» **Your task**:
Write out the rows from the line containing "Find the location of a particular element. The image" through the line containing "center [601, 225].", changing "element" to "item" and leaving everything else as it is.
— BEGIN —
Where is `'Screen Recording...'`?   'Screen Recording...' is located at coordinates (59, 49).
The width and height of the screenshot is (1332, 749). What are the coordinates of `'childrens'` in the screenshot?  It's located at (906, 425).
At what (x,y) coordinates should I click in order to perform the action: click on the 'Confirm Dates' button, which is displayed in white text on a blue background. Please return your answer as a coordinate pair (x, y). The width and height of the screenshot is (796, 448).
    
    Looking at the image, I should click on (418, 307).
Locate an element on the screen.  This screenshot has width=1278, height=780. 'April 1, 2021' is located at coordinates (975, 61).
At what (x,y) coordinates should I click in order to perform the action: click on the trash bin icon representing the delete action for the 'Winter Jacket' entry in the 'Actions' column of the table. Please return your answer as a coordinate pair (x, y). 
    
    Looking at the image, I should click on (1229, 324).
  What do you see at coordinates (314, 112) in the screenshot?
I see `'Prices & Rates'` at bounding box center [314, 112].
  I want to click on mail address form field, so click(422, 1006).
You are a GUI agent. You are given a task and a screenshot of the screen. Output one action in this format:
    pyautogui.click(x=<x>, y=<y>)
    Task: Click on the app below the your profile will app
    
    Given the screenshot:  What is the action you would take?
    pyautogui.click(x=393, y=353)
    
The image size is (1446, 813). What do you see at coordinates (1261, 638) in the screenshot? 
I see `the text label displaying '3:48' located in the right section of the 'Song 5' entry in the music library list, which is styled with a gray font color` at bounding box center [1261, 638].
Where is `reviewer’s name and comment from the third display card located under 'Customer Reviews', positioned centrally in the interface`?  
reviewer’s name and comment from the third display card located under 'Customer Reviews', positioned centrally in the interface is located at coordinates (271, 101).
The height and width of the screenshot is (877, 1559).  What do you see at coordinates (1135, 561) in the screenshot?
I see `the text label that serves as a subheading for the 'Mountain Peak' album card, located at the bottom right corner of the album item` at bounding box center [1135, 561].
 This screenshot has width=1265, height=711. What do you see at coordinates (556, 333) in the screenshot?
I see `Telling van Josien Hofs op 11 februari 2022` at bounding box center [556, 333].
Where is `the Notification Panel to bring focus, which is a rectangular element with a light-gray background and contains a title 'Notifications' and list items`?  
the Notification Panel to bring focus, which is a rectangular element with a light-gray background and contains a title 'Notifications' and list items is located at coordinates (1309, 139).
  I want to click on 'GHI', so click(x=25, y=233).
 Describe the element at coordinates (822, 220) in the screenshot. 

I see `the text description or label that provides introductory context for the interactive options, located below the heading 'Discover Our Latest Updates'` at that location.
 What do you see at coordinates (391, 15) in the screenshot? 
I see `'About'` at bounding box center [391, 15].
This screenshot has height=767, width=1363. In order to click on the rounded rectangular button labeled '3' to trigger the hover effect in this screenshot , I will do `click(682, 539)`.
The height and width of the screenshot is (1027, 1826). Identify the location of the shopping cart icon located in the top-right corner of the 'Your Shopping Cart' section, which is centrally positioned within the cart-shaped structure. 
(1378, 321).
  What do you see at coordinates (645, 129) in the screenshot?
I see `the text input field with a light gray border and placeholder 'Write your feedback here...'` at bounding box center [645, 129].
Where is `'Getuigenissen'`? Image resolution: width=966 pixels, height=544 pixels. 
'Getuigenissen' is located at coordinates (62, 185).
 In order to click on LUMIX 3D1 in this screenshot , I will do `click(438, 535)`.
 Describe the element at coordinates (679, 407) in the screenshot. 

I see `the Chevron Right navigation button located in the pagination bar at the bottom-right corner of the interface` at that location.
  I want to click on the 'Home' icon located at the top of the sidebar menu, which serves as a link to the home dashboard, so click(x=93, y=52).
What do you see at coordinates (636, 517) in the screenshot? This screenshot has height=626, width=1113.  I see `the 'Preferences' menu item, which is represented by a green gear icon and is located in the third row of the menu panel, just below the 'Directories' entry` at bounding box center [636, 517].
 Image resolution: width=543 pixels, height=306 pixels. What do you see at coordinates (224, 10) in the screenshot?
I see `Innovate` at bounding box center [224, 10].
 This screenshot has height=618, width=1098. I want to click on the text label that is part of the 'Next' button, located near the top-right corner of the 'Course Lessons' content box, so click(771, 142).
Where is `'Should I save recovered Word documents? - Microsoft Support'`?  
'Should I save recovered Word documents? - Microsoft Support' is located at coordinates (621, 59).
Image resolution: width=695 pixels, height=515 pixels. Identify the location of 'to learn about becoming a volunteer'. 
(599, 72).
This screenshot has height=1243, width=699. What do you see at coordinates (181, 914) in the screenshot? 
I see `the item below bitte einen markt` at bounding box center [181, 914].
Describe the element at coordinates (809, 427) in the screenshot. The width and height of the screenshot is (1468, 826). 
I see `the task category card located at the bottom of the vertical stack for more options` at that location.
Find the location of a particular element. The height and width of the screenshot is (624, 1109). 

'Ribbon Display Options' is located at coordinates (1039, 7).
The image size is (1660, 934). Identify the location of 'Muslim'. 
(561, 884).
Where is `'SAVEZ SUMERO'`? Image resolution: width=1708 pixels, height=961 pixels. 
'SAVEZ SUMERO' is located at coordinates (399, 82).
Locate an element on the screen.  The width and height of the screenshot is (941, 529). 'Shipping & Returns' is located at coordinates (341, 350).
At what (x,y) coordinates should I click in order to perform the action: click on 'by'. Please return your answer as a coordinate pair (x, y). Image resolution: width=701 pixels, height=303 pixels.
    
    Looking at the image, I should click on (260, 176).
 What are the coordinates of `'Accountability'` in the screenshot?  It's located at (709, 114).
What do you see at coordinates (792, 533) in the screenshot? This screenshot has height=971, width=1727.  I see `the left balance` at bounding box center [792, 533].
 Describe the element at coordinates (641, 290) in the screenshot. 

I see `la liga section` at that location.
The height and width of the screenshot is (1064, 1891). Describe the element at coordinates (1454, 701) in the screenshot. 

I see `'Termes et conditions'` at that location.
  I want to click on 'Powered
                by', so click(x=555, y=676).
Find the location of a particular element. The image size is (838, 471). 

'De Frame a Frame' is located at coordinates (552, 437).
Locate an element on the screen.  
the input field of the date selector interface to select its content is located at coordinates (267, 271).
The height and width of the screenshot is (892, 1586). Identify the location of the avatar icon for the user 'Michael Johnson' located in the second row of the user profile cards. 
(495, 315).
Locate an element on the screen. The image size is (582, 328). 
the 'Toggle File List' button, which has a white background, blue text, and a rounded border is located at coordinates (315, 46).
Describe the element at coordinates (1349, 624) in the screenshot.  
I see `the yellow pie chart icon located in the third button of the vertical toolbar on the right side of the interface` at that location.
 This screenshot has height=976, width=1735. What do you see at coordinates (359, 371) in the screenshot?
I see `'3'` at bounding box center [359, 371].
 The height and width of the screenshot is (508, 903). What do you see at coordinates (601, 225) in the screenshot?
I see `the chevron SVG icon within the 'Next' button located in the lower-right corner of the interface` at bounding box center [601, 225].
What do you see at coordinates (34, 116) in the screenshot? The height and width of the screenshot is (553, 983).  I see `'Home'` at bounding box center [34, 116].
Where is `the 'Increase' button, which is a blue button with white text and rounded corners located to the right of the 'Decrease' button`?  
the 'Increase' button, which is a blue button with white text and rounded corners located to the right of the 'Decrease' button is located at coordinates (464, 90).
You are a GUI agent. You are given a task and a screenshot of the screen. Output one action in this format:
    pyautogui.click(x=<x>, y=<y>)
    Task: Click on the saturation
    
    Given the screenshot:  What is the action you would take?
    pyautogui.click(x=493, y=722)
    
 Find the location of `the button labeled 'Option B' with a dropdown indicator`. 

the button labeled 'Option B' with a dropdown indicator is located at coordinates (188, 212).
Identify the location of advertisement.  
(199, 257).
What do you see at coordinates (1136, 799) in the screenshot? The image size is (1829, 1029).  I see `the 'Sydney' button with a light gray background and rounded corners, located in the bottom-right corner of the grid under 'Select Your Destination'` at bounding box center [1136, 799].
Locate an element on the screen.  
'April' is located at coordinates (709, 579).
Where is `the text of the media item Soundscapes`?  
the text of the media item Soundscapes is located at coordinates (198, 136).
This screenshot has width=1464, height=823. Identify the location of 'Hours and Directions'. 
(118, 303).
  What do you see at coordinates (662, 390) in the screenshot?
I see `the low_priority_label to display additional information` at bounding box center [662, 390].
— END —
» **Solution to this task**:
Find the location of a particular item. The image size is (838, 471). 

'De Frame a Frame' is located at coordinates (552, 437).
Locate an item on the screen.  
the input field of the date selector interface to select its content is located at coordinates (267, 271).
The height and width of the screenshot is (892, 1586). Identify the location of the avatar icon for the user 'Michael Johnson' located in the second row of the user profile cards. 
(495, 315).
Locate an item on the screen. The image size is (582, 328). 
the 'Toggle File List' button, which has a white background, blue text, and a rounded border is located at coordinates (315, 46).
Describe the item at coordinates (1349, 624) in the screenshot.  
I see `the yellow pie chart icon located in the third button of the vertical toolbar on the right side of the interface` at that location.
 This screenshot has height=976, width=1735. What do you see at coordinates (359, 371) in the screenshot?
I see `'3'` at bounding box center [359, 371].
 The height and width of the screenshot is (508, 903). What do you see at coordinates (601, 225) in the screenshot?
I see `the chevron SVG icon within the 'Next' button located in the lower-right corner of the interface` at bounding box center [601, 225].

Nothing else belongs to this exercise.